Despite strong opposition from Iran, Iraq and Venezuela, the group has announced that it will increase production by up to 1 million barrels of crude oil per day starting July 2018. This will be its first reversal of a production cut that has now been in force for the last 18 months.
However, there is still some uncertainty over how much share of the increased production each member country will pick up.
We believe the enhanced production from OPEC, along with rising US shale and Russian crude production, would reduce the supply side pressure on crude and help maintain the current softness in crude prices. The growing global demand would, however, provide support for prices.
What is the rift all about?
Amid rising geopolitical tensions, some OPEC nations have been fighting their own internal battles. The imposition of sanction on Iran by US is expected to remove some portion of Iranian oil from the global supply. Due to this, Iran fears losing out on market share to OPEC and non OPEC nations and this could seriously impact its budget.
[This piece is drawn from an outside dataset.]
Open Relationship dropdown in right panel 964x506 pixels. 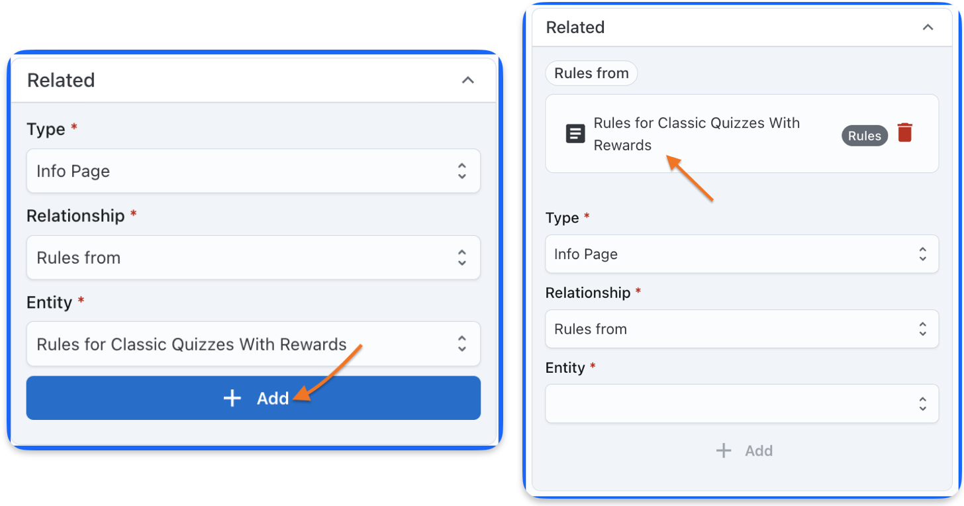742,329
With political-economic instability, hyperinflation and falling value of its currency, high crude prices come as a respite for Venezuela and any softening seriously impacts the already distorted budget of the country. Despite one of the largest oil reserves in the world, government has little resources to fund production operations thereby limiting the production capability.
Saudi Arabia on the other hand, with support from Russia and under pressure from US, is keen on grabbing the opportunity created by these constraints and expand market share and supports upping production.
Our expectation on crude price
We expect the production increase, along with enhanced flow of supplies from US shale, to reduce the supply side pressure on oil in the coming months. The price of crude has already softened and we expect the softness to continue and oil to hover near the $70 per barrel mark.
However, the global political scenario has been full of uncertainty. This coupled with an overall increasing demand for crude oil would set a floor for crude prices.
How could the decision impact Indian companies?
Softness in crude oil prices is positive for India's budget math, which had been under pressure because of higher oil prices until a few days ago. This would also cool off inflation a bit, and could impact the future course of policy decisions taken by RBI's monetary policy committee.
Lower crude prices come as a relief for oil marketing companies (OMCs) whose margins were under pressure for the past several months. We see realisations coming down for upstream oil companies, which had been the biggest beneficiaries of the increase in prices. However, companies like ONGC and Oil India would see some relief if the government increases its budgetary allocation for gas subsidies.
The reduction in crude prices would lead to some softening in gas prices as well, given the correlation between the two. This would come as a relief for gas downstream companies, whose margins came under pressure in recent months. Fertilizer, power and petrochemical companies, which use gas as a raw material, also stand to benefit with a reduction in gas prices.